Et d'autre part, les tâches domestiques des hommes et des femmes devraient être réparties de manière égale avec un partage équitable des responsabilités. Selon l'Organisation internationale du travail, les femmes sont responsables de 76.2% de toutes les heures de travail domestique non rémunéré, et ce sont eux qui travaillent en double ou triple équipe, une situation qui s'est aggravée avec le COVID 19.
Dans la période post-pandémique, les gouvernements devront faire face au fardeau de la dette existante et au fardeau des dettes nouvellement contractées, et en même temps récupérer leurs économies. Ce sont des défis qui devront être abordés du point de vue critique des femmes.
Caritas Bolivie, en tant que bras social de l'Église catholique, œuvre pour la défense de la vie et contre toute forme de violence ou de discrimination, en particulier pour les groupes les plus vulnérables et défavorisés, y compris les femmes.
La pandémie du COVID-19 exige une réflexion approfondie sur les systèmes de santé et d'éducation déficients en Amérique latine et dans les Caraïbes. Pendant cette crise économique, les impacts réels des processus d'annulation de la dette méritent une évaluation de la réalisation des objectifs et des engagements. Les femmes ont joué un rôle transcendantal dans ces processus. Il est nécessaire de prendre en compte les femmes dans l'élaboration des politiques publiques.

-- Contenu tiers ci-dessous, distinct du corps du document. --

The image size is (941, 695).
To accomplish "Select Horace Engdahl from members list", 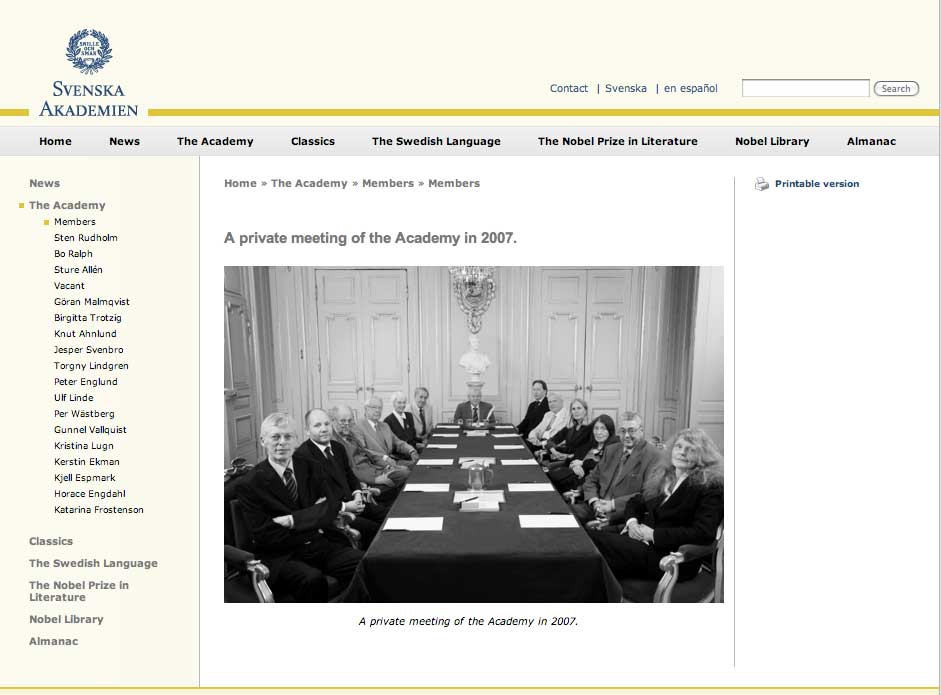I will pyautogui.click(x=90, y=494).
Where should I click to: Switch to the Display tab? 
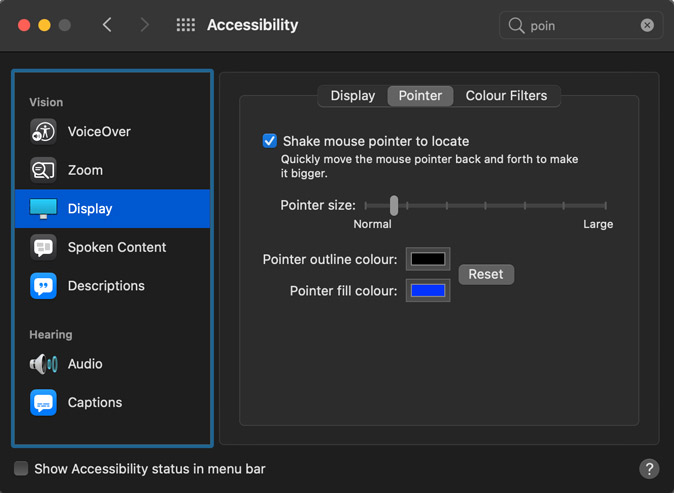click(352, 96)
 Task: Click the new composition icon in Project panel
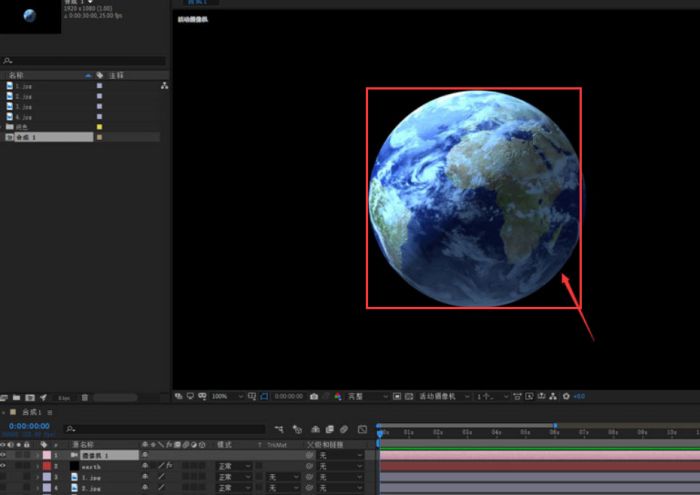click(x=30, y=398)
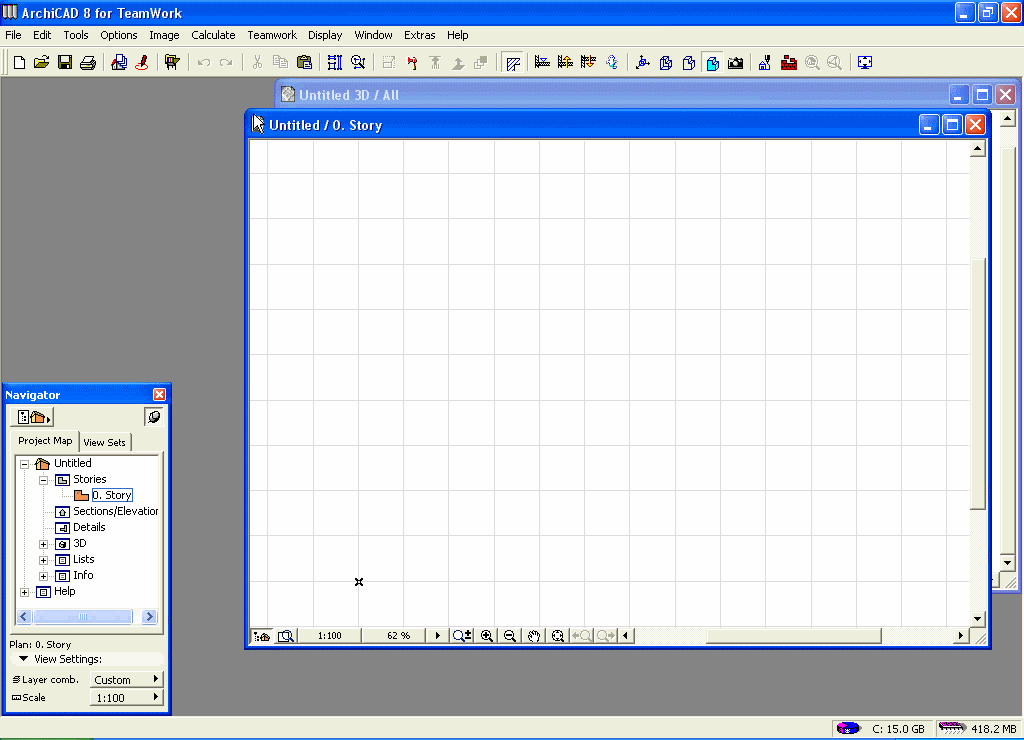Screen dimensions: 1024x740
Task: Open the Layer comb. Custom dropdown
Action: (126, 680)
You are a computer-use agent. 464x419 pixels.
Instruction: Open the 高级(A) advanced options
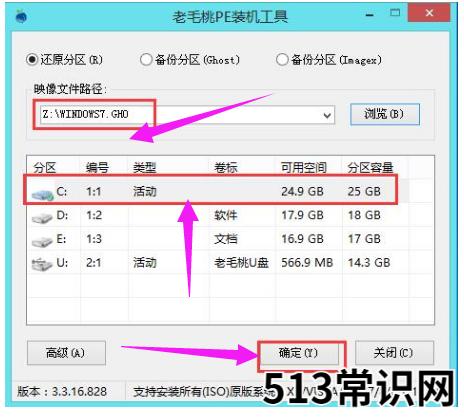tap(66, 353)
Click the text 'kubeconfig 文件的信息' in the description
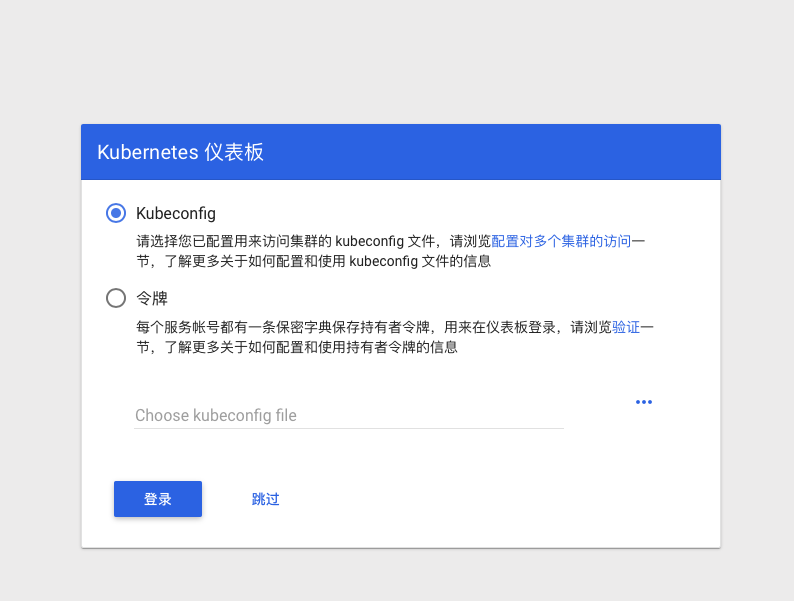This screenshot has height=601, width=794. [x=420, y=262]
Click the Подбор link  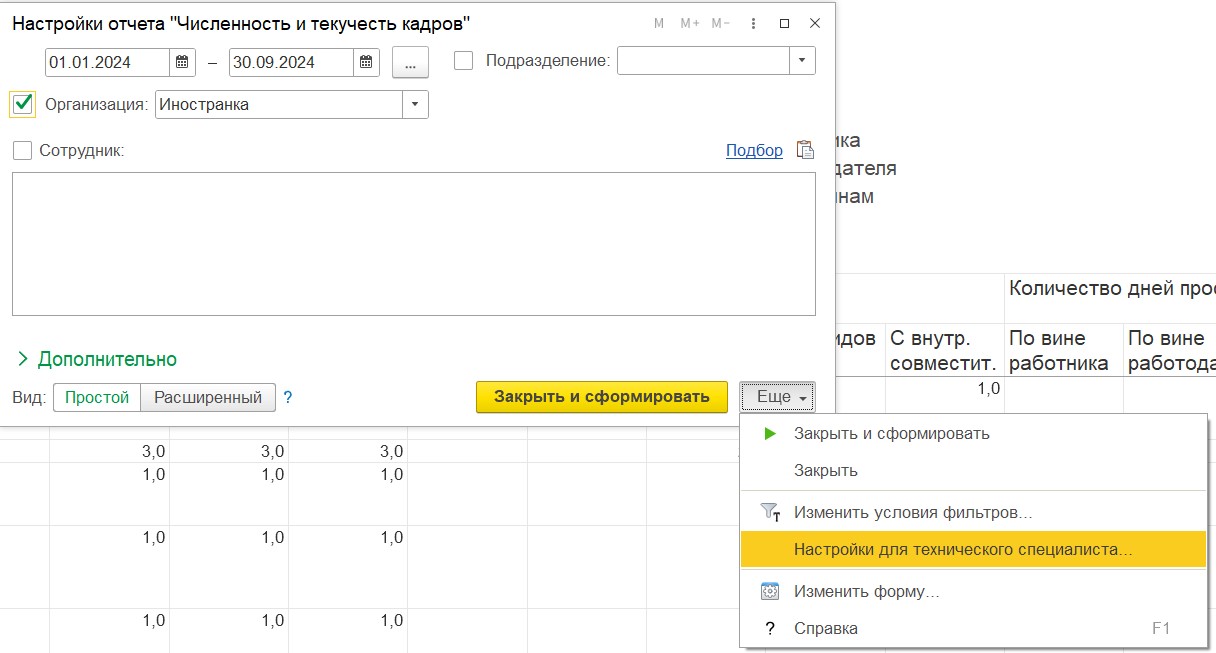click(754, 150)
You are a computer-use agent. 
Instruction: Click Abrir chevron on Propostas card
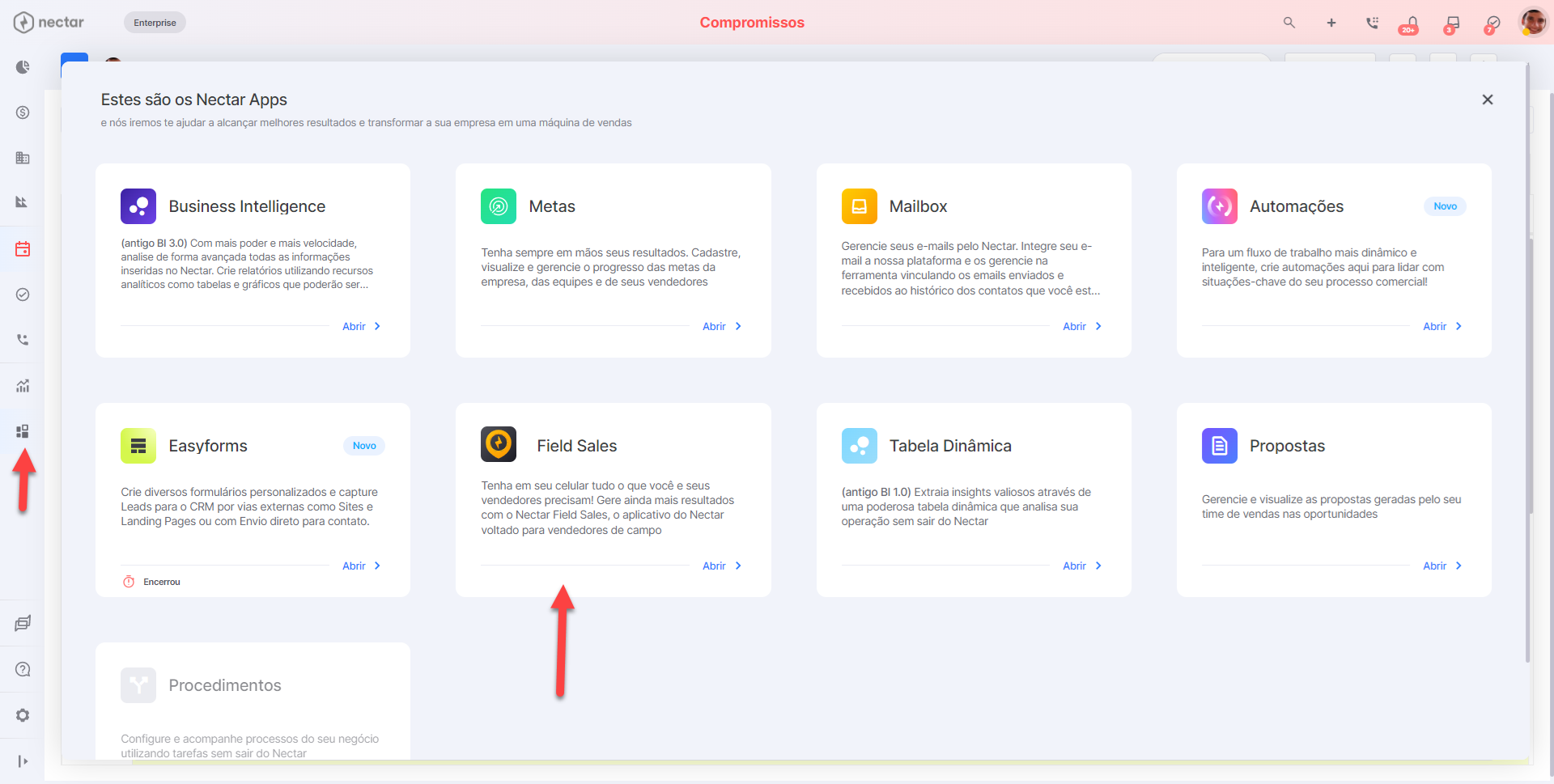tap(1458, 566)
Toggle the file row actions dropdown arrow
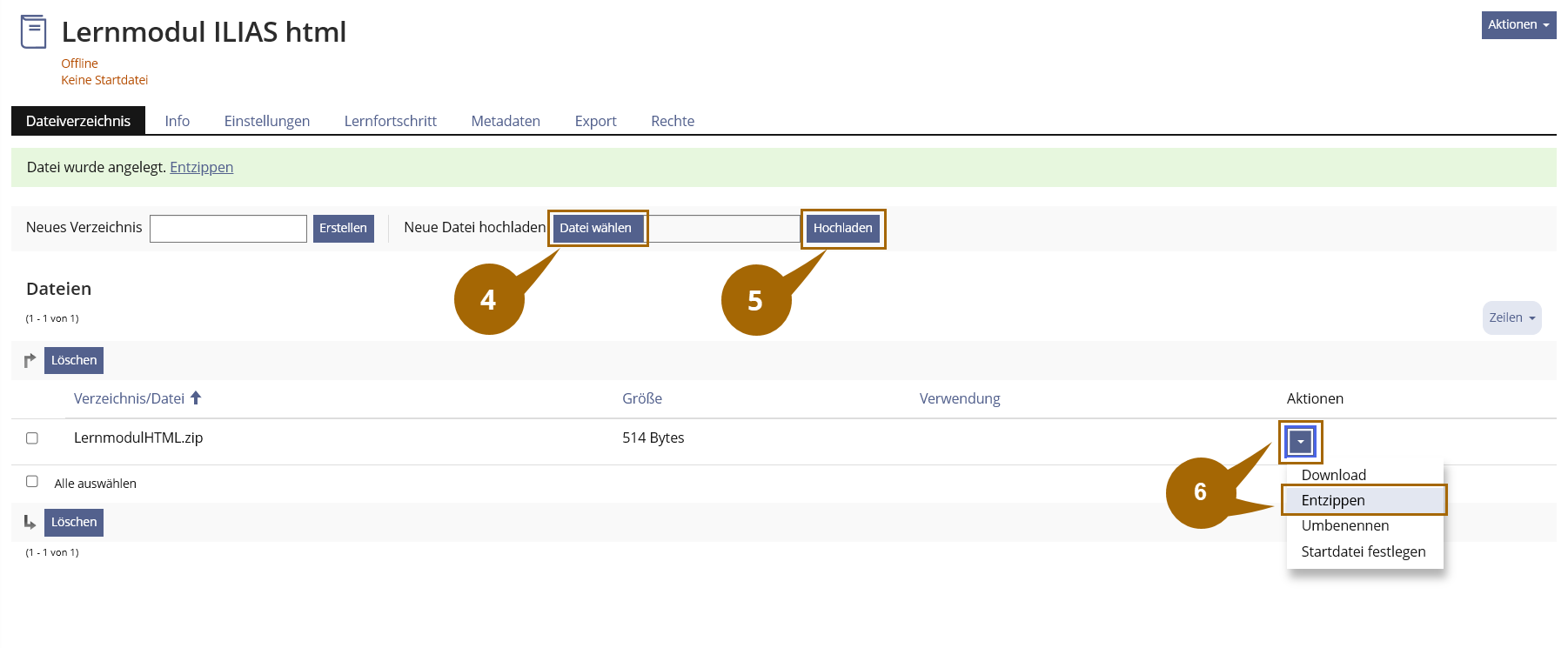Screen dimensions: 1568x648 [x=1300, y=442]
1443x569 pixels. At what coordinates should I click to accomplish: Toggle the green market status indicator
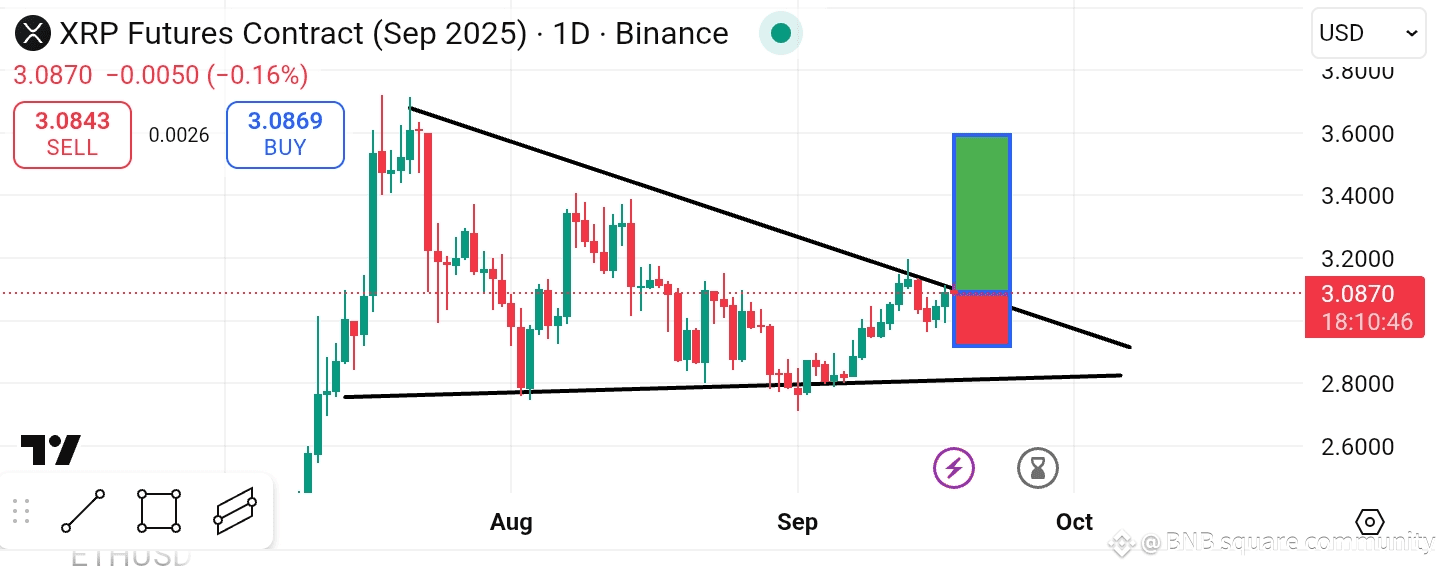[x=781, y=34]
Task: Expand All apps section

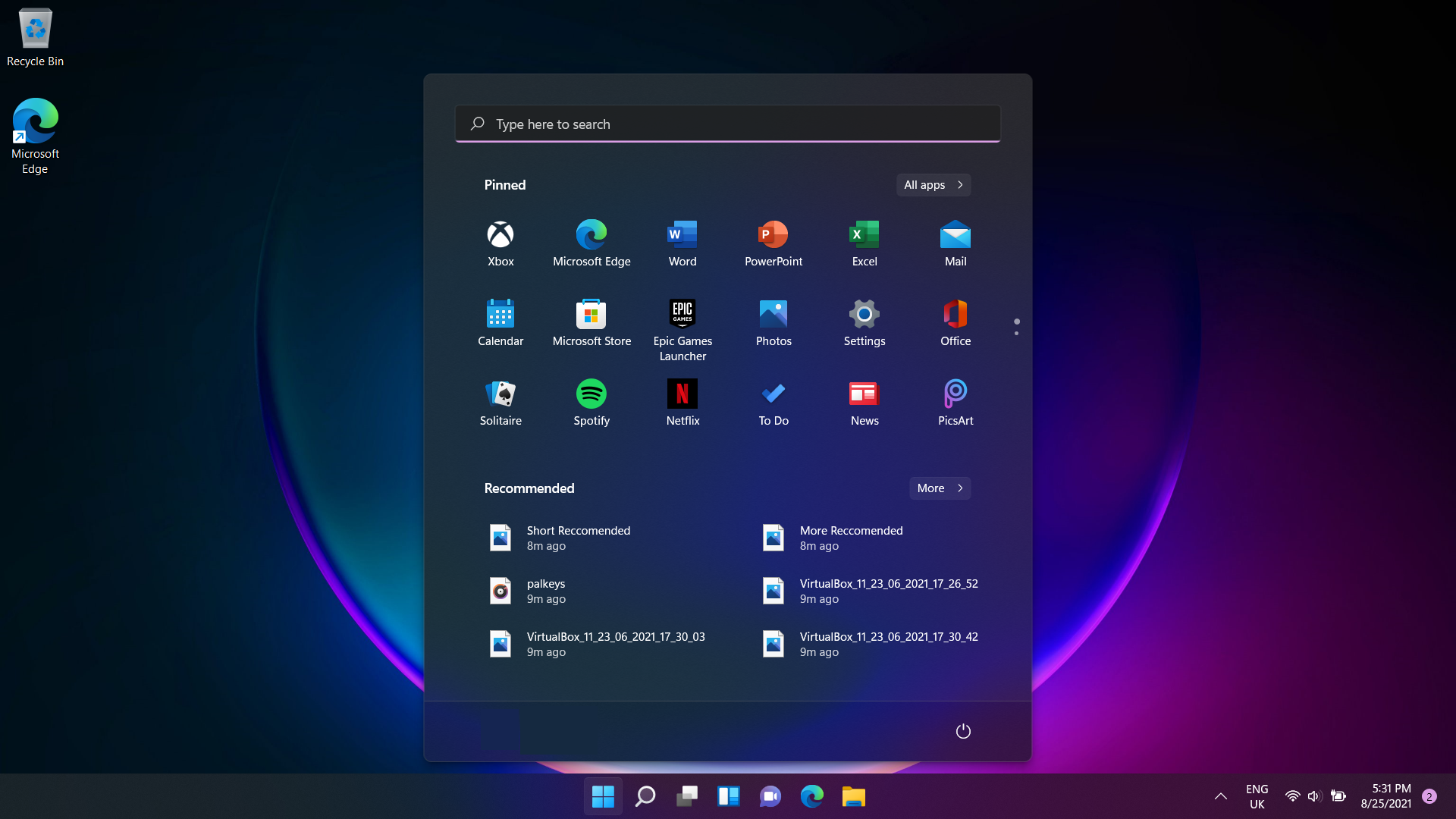Action: pyautogui.click(x=933, y=184)
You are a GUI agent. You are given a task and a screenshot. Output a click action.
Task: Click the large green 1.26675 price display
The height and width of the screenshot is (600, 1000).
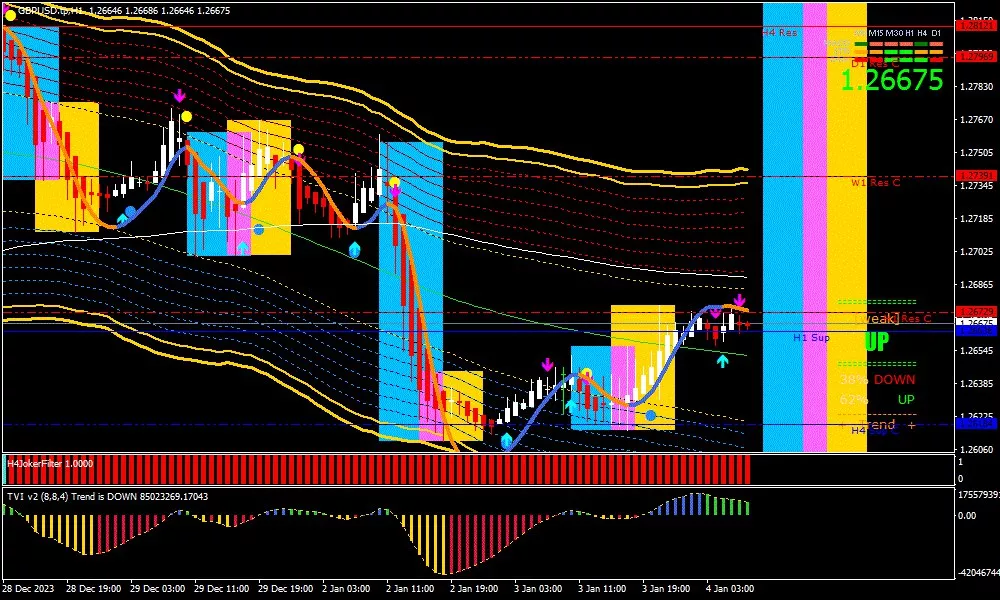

Le Pape François a dit: «Le génie féminin est nécessaire dans toutes les expressions de la vie sociale; par conséquent, la présence des femmes doit également être garantie sur le lieu de travail et dans les différents lieux où les décisions importantes sont prises, tant dans l'Église que dans les structures sociales »(Evangelii Gaudium).
À propos de l'auteur: MSc. Marcela Rabaza Valverde est la directrice exécutive de Pastoral Social Caritas Bolivia. Elle est économiste de l'Université catholique bolivienne de San Pablo et a des études de troisième cycle en politique publique et en gestion, en préparation, en évaluation sociale et en gestion de projet, entre autres. Rabaza est une référence régionale de l'équipe des nouvelles économies et du bien vivre du Secrétariat latino-américain et caraïbe de Cáritas et 20 ans d'expérience professionnelle dans des fonctions publiques et privées et dans des organisations internationales et des ONG, en Bolivie.